Republicans hated it, of course, because it smacked of industrial policy and because of its focus on a crisis many of them don’t believe is a crisis. This week, as expected, they showed us just how much they hate it with an assault on the IRA to match their attacks on the social safety net. The IRA was set to provide $783 billion in energy and climate spending, a gargantuan amount but less than a third of the $2.4 trillion Republican tax code redistribution atrocity that would transfers more wealth to the ultra-wealthy. 

The question now is how fast the Republican-led Senate will act, and what changes, if any it will demand in order to pass a bill that can not only clear that body but get through the House. 

EVs
Would-be owners or leasers of EVs like this Mustang Mach-E will soon be paying a lot more if bill cutting off tax credits clears the Senate now that it’s passed the House. 

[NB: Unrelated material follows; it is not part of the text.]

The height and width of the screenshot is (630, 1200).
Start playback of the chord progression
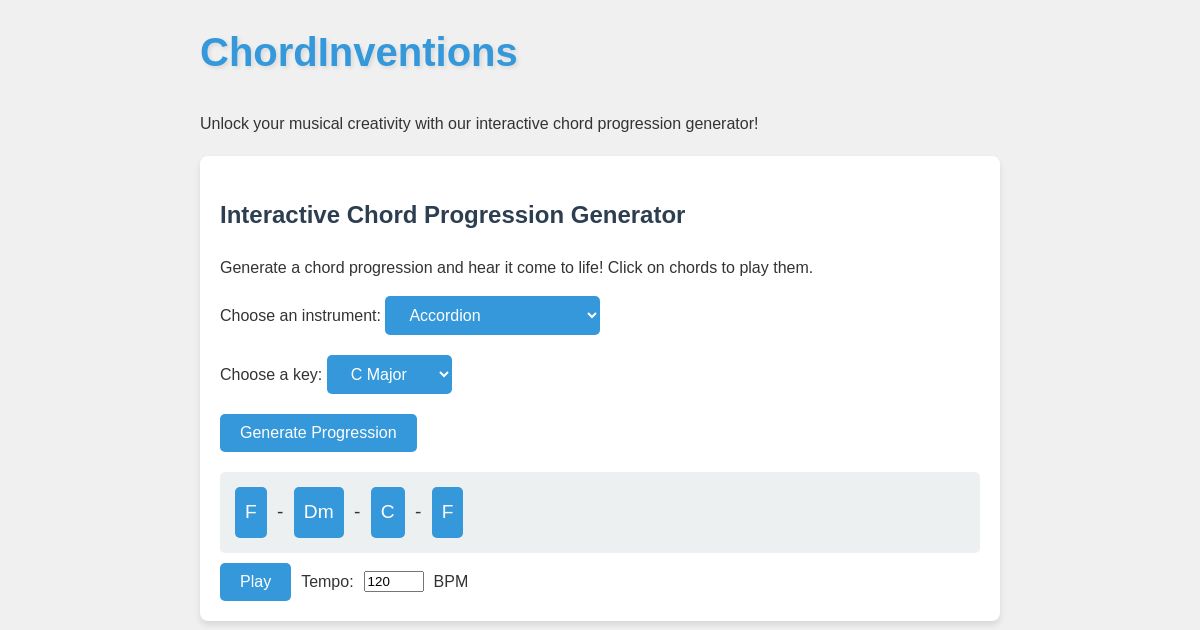point(255,581)
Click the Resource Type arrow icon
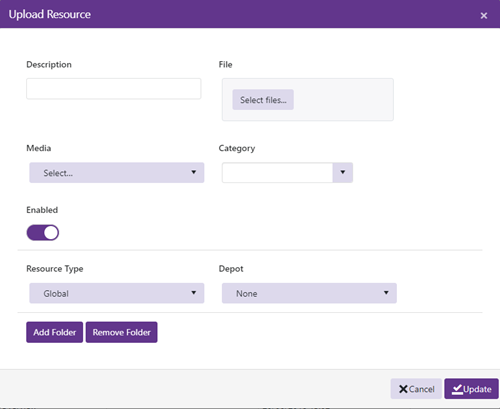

At Heatmap a couple of days before the House vote, Emily Portecorvo summarized the firm Energy Innovation’s take on what would happen if the cuts being then proposed made it through both houses. In short:

Americans will have to spend another $120 annually in 2030 on transportation and home energy than without the cuts. Ten years from now, the extra spending will be $230 a year. The cuts will price people out of the market for clean tech like EVs and solar panels, killing 790,000 potential jobs by 2035. With the cuts, generating electricity will be 50% higher, which translates into about 17% more on customers’ bills, according to the Energy Information Administration. 

Portecorvo followed up Thursday with The House’s 11th Hour Cuts to Clean Energy Tax Credits, Explained. To make a long story super short, the cuts are even worse than previously proposed. Here’s a summary:

Eligibility for production and investment tax credits for building clean power, will require breaking ground within 60 days of the bill’s passage and starting generation of electricity by the end of 2028. Nuclear power plants, however, get the credit if they start construction by the end of 2031 and there is no deadline for when their electricity is added to the grid.

Previously power companies would have had a full year to ensure their supply chain doesn’t include anything made in China. Now, that ludicrous a timeline starts this coming January 1.

Incredibly, at the same time Republicans are cutting off credits for companies that use Chinese clean energy components, they are also killing the tax credit that subsidizes the domestic production of solar energy components, wind energy components, battery components, and inverters. Cognitive disssonance, anyone?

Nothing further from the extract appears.